# What is needed:
Read the data and repeat it in full, exactly.

# Provided entries:
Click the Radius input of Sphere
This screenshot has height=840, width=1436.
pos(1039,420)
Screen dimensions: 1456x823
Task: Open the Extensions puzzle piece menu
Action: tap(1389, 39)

# Solution to the exercise:
Click the Radius input of Sphere
This screenshot has height=840, width=1436.
pos(1039,420)
Screen dimensions: 1456x823
Task: Open the Extensions puzzle piece menu
Action: tap(1389, 39)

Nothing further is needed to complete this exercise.